The factors currently limiting wider adoption of virtual reality aren't just cost, content, or quality of headsets. The core problem is that the industry has a problem packing enough computing power onto a headset to make the technology easily accessible.
A high-end VR system today requires a headset wired to a computer, which has an expensive graphics card (usually from NVIDIA ), and trackers strategically placed in a room. All of that technology and the space required combine to make the cost, content, and quality hurdles for the industry.
Some of these barriers are coming down. Inside-out tracking (which eliminates external trackers) exists, but it only makes sense on a headset that doesn't have to be wired to a computer. And a headset that's untethered from a computer can't physically handle a modern graphics card. The cards are physically too big, they take too much power, and they'd overheat the device on people's heads.
Getting around this challenge is what's really holding VR back. But the answer may be here sooner than you think.
Image source: Getty Images.
Cloud computing in VR
The holy grail for VR would be the ability to move both graphics card and computer chip to the cloud, and connect to them wirelessly. This would eliminate the need for a cord to a computer; trackers could be moved to the headset; and the weight and cost of headsets would come down dramatically. What's needed to get to cloud computing is a superfast connection to the graphics chips that wouldn't interfere with the VR experience. What we need is...5G.
Slowly but surely, Verizon , AT&T , and T-Mobile are building out the 5G networks that will provide the speed that cloud-based VR needs. From there, the industry has to build the technology to exploit that speed.
Some companies are already preparing to send some of the computing power to the cloud. Qualcomm (NASDAQ: QCOM) recently introduced an XR platform ("XR" -- extended reality -- encompasses virtual reality, augmented reality, and everything in between) that's built for mobile devices. It's developed an XR viewer, included in the Snapdragon 855, which smartphone manufacturers can use to tether to new headsets -- a concept much like that introduced by the HTC Cosmos . HTC says Cosmos can be tethered to a traditional VR-capable computer or run off a tethered smartphone, effectively making it a wireless device.

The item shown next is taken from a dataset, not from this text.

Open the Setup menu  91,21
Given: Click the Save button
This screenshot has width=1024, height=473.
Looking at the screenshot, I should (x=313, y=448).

Built on Qualcomm's Snapdragon 855 platform is HTC's 5G Hub, which may be the centerpiece of the latter company's VR products. Up to 20 devices can connect to the hub, powering low-latency VR.
Opening VR to new players
As 5G becomes part of the VR industry, I think we'll see far more headset manufacturers enter the industry. Right now, HTC and Facebook 's Oculus dominate the top of the market, with Sony 's Playstation and Microsoft 's mixed reality offering lower quality, but also lower cost. They've created software platforms that connect to their headsets, allowing them to control the ecosystem somewhat. 5G will move the ecosystem to the cloud, making the headset itself a commodity.
In the future, headsets may not need to be connected to a specific physical platform; they could just connect to the cloud XR platform, with the headset being a content-delivery device. This could open up the industry to more types of headsets and content distribution models built on cloud computing.
Change is coming to VR
We don't know exactly how 5G will change VR and AR, but we know it will change them. Soon, having a high-powered computer and graphics card will be a thing of the past, and all users will need is a fast internet connection to render high-quality VR and AR content. And with companies like Qualcomm and HTC already building the 5G technology for the industry, we may be cloud-connected with headsets before we know it.